-- start of GIVEN RECORDS --
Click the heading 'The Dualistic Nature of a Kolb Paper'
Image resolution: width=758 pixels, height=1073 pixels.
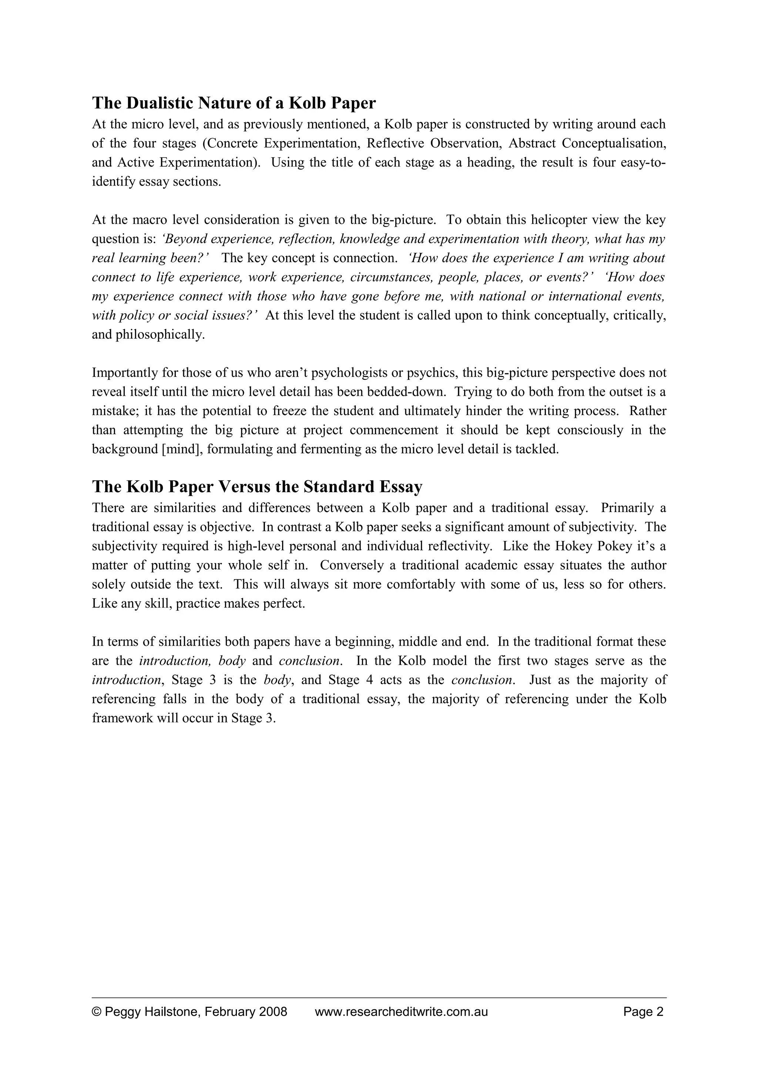[x=234, y=103]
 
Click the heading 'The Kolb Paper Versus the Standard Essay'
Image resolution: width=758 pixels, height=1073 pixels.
[x=257, y=487]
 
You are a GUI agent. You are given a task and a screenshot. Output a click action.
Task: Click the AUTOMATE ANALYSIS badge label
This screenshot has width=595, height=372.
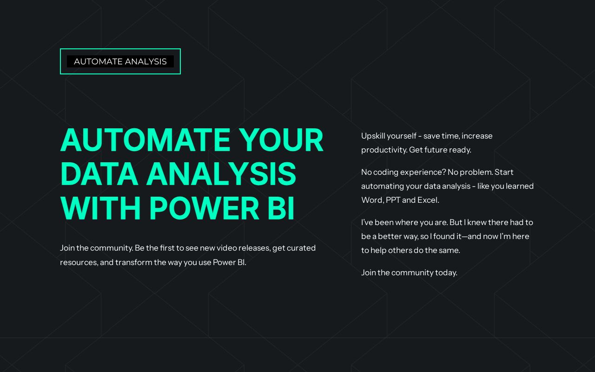point(120,62)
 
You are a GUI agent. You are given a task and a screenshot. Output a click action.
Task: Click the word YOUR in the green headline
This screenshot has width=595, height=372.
point(281,140)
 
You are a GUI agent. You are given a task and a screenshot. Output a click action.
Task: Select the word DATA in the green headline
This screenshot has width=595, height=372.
point(99,174)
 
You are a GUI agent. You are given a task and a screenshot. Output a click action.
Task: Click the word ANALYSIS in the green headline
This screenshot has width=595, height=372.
point(222,174)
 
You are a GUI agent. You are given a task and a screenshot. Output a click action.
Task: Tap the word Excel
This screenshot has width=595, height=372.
point(428,200)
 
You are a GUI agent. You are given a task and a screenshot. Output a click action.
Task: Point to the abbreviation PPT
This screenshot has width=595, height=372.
point(393,200)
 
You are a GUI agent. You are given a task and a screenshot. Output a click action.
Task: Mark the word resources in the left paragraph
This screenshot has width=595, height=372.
point(79,263)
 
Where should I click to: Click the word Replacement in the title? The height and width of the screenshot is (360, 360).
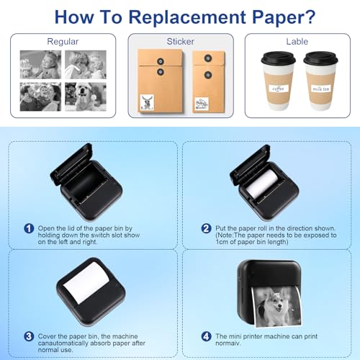187,17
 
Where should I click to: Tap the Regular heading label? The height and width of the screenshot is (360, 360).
63,42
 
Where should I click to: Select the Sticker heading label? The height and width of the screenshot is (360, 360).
181,41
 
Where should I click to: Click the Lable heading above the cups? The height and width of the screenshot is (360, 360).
297,41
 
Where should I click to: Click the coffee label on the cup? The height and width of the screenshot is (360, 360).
279,89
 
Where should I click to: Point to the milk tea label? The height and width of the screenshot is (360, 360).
320,89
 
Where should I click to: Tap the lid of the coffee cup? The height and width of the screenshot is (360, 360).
278,58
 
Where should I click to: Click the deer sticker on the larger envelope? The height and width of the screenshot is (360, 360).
147,102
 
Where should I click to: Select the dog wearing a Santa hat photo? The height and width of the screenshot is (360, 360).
86,96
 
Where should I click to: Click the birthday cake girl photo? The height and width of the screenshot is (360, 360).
40,65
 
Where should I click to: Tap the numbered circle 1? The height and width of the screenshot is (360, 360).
29,228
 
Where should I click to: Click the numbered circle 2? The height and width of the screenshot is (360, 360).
206,228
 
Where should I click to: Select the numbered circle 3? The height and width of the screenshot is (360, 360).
29,336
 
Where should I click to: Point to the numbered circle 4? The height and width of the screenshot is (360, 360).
206,336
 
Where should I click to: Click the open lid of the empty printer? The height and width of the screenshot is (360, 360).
70,163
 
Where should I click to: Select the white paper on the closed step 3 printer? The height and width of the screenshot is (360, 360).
85,282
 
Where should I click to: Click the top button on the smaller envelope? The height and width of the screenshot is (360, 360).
208,58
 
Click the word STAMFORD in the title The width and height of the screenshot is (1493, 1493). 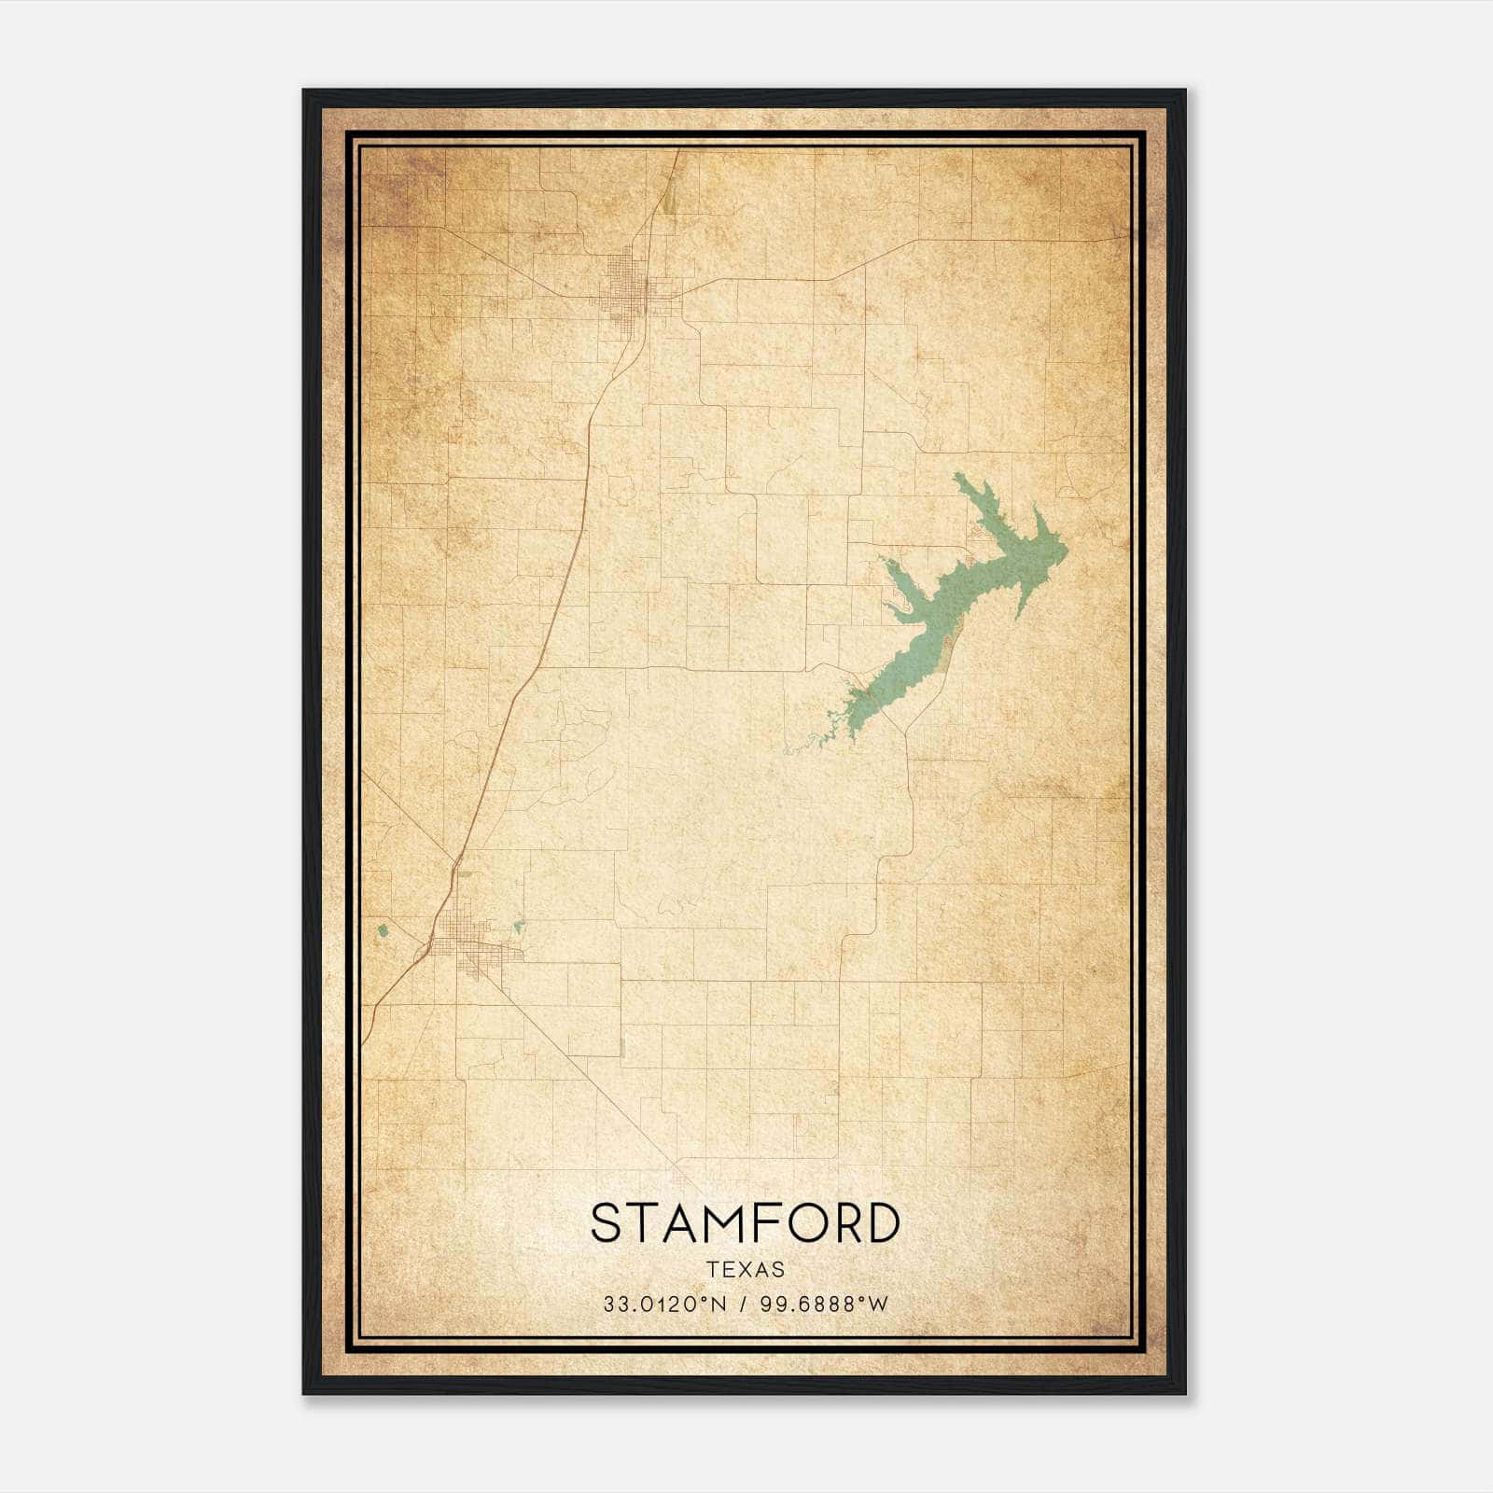tap(745, 1223)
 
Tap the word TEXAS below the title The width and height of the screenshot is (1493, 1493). tap(746, 1269)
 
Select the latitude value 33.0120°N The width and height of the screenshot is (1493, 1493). tap(663, 1305)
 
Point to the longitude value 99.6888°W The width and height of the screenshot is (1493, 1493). tap(824, 1305)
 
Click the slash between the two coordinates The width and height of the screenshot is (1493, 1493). tap(743, 1305)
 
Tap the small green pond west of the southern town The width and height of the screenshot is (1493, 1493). tap(382, 930)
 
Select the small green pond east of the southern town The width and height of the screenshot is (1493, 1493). tap(519, 927)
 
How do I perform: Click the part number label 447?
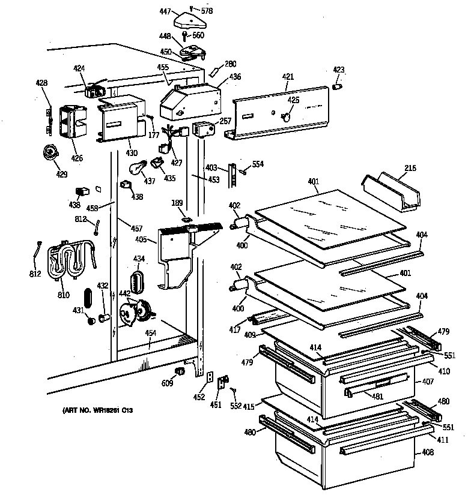(x=165, y=11)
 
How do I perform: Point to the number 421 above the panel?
(x=288, y=77)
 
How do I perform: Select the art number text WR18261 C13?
(x=97, y=410)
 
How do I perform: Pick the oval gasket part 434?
(x=138, y=280)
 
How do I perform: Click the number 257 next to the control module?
(x=225, y=121)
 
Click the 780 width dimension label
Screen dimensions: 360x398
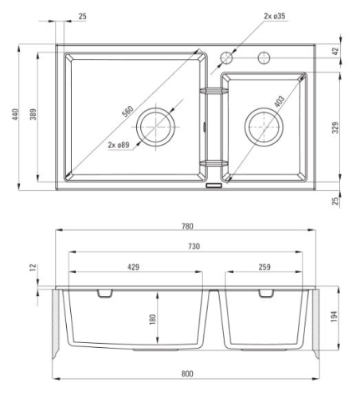coord(187,226)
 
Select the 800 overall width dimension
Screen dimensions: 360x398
coord(187,373)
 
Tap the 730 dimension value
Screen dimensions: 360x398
coord(194,247)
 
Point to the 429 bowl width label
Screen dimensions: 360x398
coord(133,267)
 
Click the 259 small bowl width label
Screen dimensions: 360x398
coord(264,267)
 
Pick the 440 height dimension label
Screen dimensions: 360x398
coord(15,115)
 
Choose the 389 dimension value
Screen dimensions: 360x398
coord(33,115)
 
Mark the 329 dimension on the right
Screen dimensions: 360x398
coord(335,127)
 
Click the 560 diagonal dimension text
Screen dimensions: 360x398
coord(127,111)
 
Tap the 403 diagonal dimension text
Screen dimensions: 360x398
coord(280,101)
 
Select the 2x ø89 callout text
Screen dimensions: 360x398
coord(119,145)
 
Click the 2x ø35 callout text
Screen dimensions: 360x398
coord(275,16)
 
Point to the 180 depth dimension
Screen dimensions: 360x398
coord(153,319)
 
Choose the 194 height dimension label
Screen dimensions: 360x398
coord(334,317)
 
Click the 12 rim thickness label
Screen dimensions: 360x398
coord(33,267)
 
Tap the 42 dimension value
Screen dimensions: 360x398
coord(335,51)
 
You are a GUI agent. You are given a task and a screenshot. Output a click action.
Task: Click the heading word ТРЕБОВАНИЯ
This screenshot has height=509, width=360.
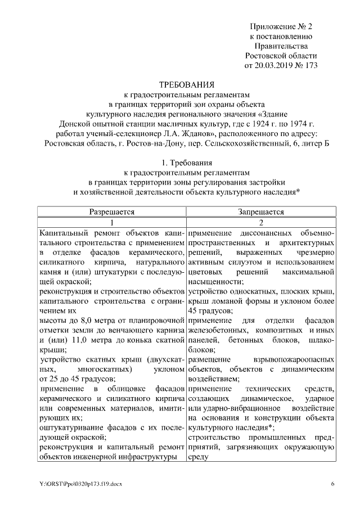click(179, 84)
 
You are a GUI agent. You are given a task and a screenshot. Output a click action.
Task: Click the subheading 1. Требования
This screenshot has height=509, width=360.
click(179, 163)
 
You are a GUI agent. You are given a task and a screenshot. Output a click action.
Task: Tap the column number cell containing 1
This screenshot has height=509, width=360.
click(112, 222)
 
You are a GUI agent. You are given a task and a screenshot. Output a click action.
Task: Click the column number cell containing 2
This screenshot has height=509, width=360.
click(260, 222)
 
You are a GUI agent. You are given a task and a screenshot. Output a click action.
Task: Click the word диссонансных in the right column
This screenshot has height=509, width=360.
click(260, 232)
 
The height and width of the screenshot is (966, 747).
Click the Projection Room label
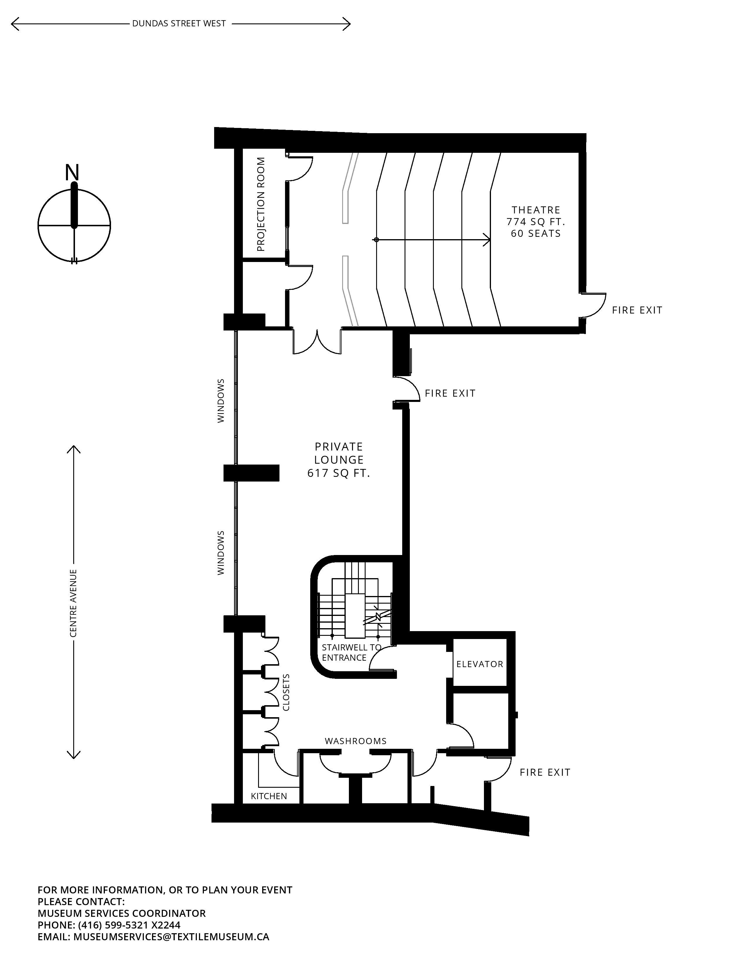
-- end of GIVEN RECORDS --
▸ WORK TO DO:
Can you switch "green headline" to "green banner" everywhere from the start of the rows down to the line containing "point(79,263)", leaving all else unchanged and leaving the pictures out?

▸ THE RESPONSE:
Click the heading 'The Dualistic Nature of a Kolb Paper'
Image resolution: width=758 pixels, height=1073 pixels.
[x=234, y=103]
 
Click the heading 'The Kolb Paper Versus the Standard Essay'
Image resolution: width=758 pixels, height=1073 pixels.
[x=257, y=487]
 
You are a GUI agent. You are given a task and a screenshot. Output a click action.
Task: Click the AUTOMATE ANALYSIS badge label
This screenshot has width=595, height=372.
point(120,62)
 
You are a GUI agent. You are given a task and a screenshot. Output a click action.
Task: Click the word YOUR in the green banner
This screenshot has width=595, height=372.
point(281,140)
 
You are a GUI agent. You are given a task and a screenshot. Output a click action.
Task: Select the word DATA in the green banner
This screenshot has width=595, height=372.
point(99,174)
 
You are a GUI agent. You are given a task and a screenshot. Output a click action.
Task: Click the word ANALYSIS in the green banner
This screenshot has width=595, height=372.
point(222,174)
 
You are a GUI agent. You are given a task and a screenshot. Output a click action.
Task: Tap the word Excel
This screenshot has width=595, height=372.
point(428,200)
 
You are a GUI agent. You are given a task and a screenshot. Output a click action.
Task: Point to the abbreviation PPT
This screenshot has width=595, height=372.
point(393,200)
 
You are a GUI agent. You are given a task and a screenshot. Output a click action.
Task: Mark the word resources in the left paragraph
This screenshot has width=595, height=372.
point(79,263)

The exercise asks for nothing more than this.